Cette petite Rose exerçait, sans s’en douter, sur son entourage masculin, une influence toujours croissante. Devant elle, l’argot trop habituel aux garçons était banni de la conversation des cousins ; pour lui plaire, ils devenaient moins brusques, plus polis, plus attentionnés ; ils étaient fiers de ses moindres éloges et s’appliquaient à les mériter toujours. Que de qualités en germe chez eux se développèrent, grâce à leur cousine ! Il faut avouer que leur contact n’était pas sans être de quelque utilité pour Rose ; elle tâchait de les imiter dans ce qu’ils avaient de bon ; elle mettait de côté les craintes puériles et les petites vanités de son sexe, et s’efforçait d’être franche, généreuse, équitable et courageuse comme eux, sans cesser pour cela d’être bonne et modeste.
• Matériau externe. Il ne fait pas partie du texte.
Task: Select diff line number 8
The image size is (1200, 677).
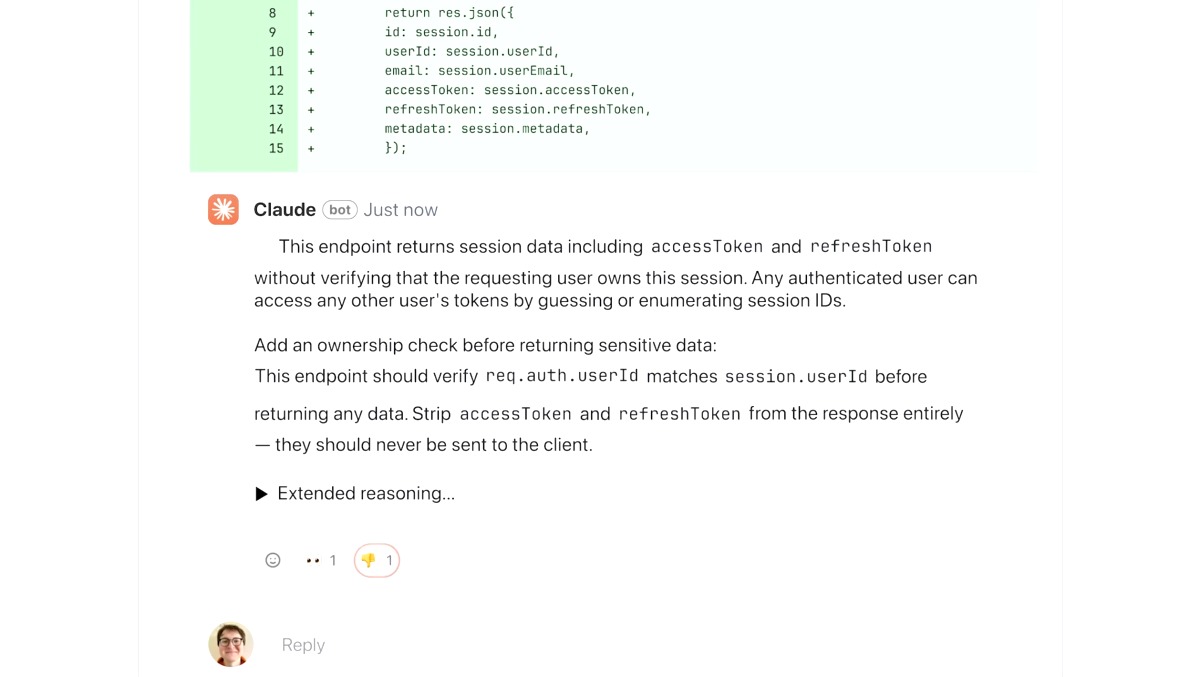Action: (x=272, y=13)
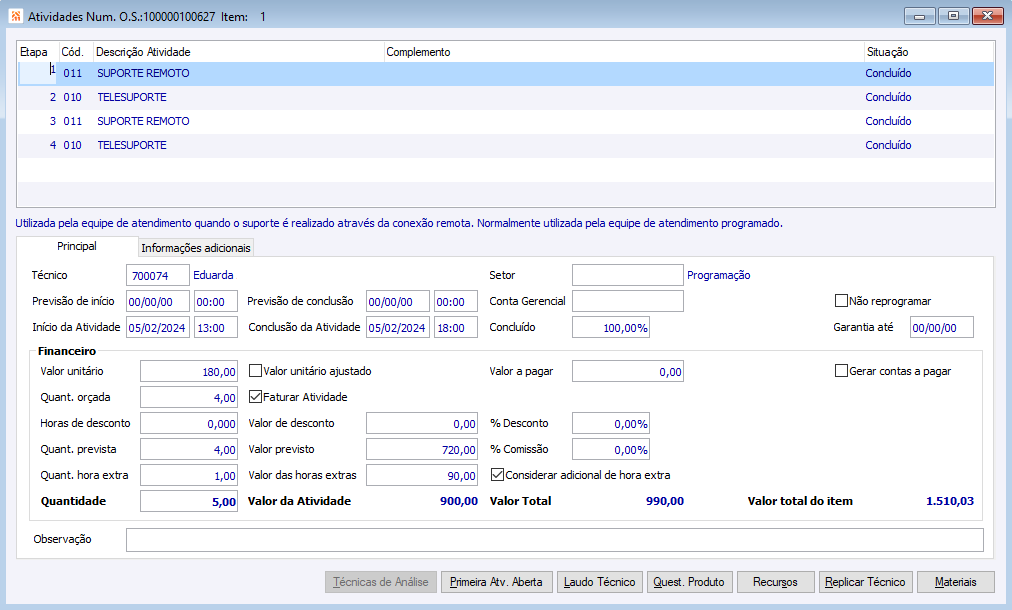Open Recursos button
This screenshot has width=1012, height=610.
(775, 582)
Chacun gagnait à cet échange.

À la fin du mois, Mac et Stève réclamèrent à leur tour leur cousine. Malgré l’air froid et sévère de tante Juliette, Rose y consentit avec la pensée qu’elle serait suffisamment récompensée de ce sacrifice, si tante Juliette lui disait au départ comme tante Clara :

« Je voudrais vous garder toujours, ma chérie ! »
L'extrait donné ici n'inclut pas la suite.